(Entries excerpted from a collection)
::::::::

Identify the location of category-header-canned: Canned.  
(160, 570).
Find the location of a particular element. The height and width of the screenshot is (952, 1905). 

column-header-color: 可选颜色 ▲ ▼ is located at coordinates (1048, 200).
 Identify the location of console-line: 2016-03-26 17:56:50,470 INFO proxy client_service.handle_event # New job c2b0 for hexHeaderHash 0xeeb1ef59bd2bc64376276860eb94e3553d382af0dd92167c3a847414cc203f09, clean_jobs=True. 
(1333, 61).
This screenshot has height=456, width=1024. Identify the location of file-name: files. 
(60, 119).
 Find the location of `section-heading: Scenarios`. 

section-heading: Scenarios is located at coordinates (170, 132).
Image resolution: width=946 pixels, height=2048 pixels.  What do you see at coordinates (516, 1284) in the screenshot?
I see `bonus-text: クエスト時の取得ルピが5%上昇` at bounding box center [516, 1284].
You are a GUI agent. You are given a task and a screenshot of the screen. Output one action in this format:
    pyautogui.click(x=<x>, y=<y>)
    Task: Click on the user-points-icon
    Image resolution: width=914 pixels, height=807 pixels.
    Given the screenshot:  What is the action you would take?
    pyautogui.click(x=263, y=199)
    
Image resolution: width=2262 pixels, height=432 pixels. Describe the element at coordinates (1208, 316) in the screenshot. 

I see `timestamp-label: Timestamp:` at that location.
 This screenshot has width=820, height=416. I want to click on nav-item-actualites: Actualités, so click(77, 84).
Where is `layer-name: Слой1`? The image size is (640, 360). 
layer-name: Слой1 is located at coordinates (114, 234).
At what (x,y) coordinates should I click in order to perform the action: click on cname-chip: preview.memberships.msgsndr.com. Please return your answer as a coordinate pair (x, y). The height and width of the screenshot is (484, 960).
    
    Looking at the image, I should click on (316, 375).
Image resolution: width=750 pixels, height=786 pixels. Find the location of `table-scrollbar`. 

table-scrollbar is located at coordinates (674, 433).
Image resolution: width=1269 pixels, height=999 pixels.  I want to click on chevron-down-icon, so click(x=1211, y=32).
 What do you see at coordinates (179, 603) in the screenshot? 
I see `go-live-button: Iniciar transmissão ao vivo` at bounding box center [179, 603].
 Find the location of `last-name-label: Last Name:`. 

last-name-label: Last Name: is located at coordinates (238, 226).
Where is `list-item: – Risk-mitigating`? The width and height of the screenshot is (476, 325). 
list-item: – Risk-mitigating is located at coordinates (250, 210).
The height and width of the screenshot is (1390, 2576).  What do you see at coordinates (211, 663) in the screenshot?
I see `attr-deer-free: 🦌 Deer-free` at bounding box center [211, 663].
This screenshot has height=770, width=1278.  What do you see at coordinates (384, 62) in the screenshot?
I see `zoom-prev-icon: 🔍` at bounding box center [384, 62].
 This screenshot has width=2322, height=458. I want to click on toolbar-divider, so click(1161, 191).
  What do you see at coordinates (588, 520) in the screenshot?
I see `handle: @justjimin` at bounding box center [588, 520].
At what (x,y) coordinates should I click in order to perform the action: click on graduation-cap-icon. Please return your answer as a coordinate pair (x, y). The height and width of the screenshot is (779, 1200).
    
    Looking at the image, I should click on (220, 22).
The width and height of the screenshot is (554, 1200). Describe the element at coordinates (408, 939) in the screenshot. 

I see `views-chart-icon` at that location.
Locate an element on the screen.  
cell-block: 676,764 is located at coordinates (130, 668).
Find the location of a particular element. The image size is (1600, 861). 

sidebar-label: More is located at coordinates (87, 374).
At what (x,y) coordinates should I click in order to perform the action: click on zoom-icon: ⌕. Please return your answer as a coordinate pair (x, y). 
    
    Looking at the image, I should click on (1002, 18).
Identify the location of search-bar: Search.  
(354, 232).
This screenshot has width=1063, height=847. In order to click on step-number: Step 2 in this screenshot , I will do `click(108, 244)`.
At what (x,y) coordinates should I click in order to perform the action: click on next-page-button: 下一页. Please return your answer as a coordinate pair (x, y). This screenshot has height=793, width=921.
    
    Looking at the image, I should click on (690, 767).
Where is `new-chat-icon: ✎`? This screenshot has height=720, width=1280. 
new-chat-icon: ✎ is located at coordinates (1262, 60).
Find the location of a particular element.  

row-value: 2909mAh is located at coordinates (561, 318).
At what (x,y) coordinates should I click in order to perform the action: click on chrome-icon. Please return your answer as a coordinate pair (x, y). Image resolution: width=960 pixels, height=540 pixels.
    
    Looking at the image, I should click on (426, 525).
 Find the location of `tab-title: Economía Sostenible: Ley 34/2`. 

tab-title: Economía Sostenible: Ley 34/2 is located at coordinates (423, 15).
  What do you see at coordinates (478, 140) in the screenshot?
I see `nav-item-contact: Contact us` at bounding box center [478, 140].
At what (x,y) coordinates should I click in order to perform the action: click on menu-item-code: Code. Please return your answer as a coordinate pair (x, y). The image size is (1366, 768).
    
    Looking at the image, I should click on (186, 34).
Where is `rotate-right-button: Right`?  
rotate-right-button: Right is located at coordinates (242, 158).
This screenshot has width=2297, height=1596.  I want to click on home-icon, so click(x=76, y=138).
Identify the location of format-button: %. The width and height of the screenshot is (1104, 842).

::::::::

▶ _Problem_: From the entries above, extract every line that contains the string "scrollbar", matching case exactly. Copy each of those lines in full.

▶ _Result of the task_:
Image resolution: width=750 pixels, height=786 pixels. Find the location of `table-scrollbar`. 
table-scrollbar is located at coordinates (674, 433).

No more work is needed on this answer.